Si ces eaux de vies étoient nuisibles à la santé, la loi qui veille sans cesse sur celle des citoyens, n’auroit pas permis l’usage des premières dans la Normandie, dans les Évêchés de Bretagne, excepté celui de Nantes ; autrement il faudroit dire que l’estomac des nantois est construit d’une manière différente que celui des autres bretons & des normands ; & ce qui est salubre dans les autres diocèses, change de constitution, devient nuisible dès qu’il franchit l’étroite circonférence des barrières.

II. De la prohibition de ces eaux-de-vie, résulte-t-il une perte réelle pour le cultivateur ?

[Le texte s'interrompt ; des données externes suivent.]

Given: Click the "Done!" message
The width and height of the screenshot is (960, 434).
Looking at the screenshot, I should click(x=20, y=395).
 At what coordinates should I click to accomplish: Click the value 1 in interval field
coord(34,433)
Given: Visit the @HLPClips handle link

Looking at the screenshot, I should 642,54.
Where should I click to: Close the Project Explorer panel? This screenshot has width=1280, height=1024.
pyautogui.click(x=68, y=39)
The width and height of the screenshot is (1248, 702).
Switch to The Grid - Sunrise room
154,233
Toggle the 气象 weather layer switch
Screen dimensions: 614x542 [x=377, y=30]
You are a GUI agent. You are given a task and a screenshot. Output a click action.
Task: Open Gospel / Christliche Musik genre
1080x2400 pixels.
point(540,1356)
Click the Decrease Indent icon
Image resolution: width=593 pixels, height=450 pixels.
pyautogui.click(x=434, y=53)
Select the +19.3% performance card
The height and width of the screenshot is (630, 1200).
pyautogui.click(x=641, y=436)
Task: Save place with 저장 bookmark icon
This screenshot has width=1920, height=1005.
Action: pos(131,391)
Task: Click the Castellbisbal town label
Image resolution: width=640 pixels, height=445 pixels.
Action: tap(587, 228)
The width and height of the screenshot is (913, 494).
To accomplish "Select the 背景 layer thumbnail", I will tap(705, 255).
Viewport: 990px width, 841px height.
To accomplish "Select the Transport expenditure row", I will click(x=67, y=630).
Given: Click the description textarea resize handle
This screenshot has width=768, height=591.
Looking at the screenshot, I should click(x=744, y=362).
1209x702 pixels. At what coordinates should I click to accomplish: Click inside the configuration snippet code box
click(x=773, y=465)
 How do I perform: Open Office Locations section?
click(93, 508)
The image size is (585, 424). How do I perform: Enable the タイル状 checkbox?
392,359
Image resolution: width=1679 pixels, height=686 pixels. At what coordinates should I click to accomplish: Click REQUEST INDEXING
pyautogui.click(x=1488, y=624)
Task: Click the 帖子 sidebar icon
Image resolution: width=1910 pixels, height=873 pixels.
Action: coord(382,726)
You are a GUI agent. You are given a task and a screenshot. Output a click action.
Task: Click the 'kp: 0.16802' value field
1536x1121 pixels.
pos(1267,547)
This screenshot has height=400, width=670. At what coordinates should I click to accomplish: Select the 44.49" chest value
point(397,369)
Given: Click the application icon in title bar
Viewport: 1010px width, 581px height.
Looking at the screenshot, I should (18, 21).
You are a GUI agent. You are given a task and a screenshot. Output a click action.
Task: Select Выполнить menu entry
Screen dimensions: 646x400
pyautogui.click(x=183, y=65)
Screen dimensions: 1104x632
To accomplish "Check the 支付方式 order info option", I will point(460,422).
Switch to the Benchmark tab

1°. Des eaux-de-vie de cidre & de poiré. On sait, & l’expérience prouve qu’en Normandie & en Bretagne on y récolte, dans les années d’abondance, beaucoup plus de cidre & de poiré qu’on ne sauroit en consommer. On transporte quelque peu de cidre à Paris ; mais l’entrée du poiré y est interdite & défendue, comme une boisson dangereuse. Il faut donc que tout le cidre & le poiré se consomme dans le pays, puisqu’on n’en exporte point ou presque point à l’étranger ; d’ailleurs, ces liqueurs n’ont pas la propriété de se conserver comme le vin, & pendant les chaleurs de l’été elles aigrissent & poussent. Le propriétaire est donc réduit à la criante extrémité de voir la moitié de sa récolte entièrement perdue pour l’état, & l’autre moitié ne suffit pas pour payer les frais de récolte, de fabrique & de vaisseaux vinaires, parce qu’une année d’abondance (voyez ce mot) lui est plus à charge qu’avantageuse. Le proverbe a raison de dire, abondance n’est pas richesse. Que fait alors le cultivateur ? Plutôt que de tout perdre, il vend ce qu’il peut au plus bas prix : des courtiers de cidre & de poiré les achetent, les mixtionnent afin de les conserver, & ils empoisonnent le public. Ce fait est si vrai, qu’en 1775, le Parlement de Rouen rendit un arrêt par lequel il défend, sous les peines les plus rigoureuses & même afflictives, de dulcifier les cidres par l’addition des chaux de plomb & autres drogues semblables ; enfin, à cette époque, plus de deux cens banques dans la seule ville de Rouen, furent défoncées, & la liqueur coula dans la rue. Si la même visite avoit été faite dans le reste de la Normandie & dans la Bretagne, que de milliers de bariques auroient, avec raison, éprouvé le même sort ! Il est donc clair que si la consommation des eaux-de-vie provenant de ces liqueurs, avoit été moins restreinte, ces courtiers auroient, 1°. acheté plus cher le cidre ; &c. 2°. qu’ils l’auroient converti en esprit, & que le peuple n’auroit pas été & ne seroit pas encore tous les jours, malgré l’arrêt du Parlement, dans le cas d’être empoisonné. Le cultivateur auroit eu une ressource de plus, qui l’auroit aidé à supporter les fortes impositions, sur-tout en Normandie, pays d’Élection.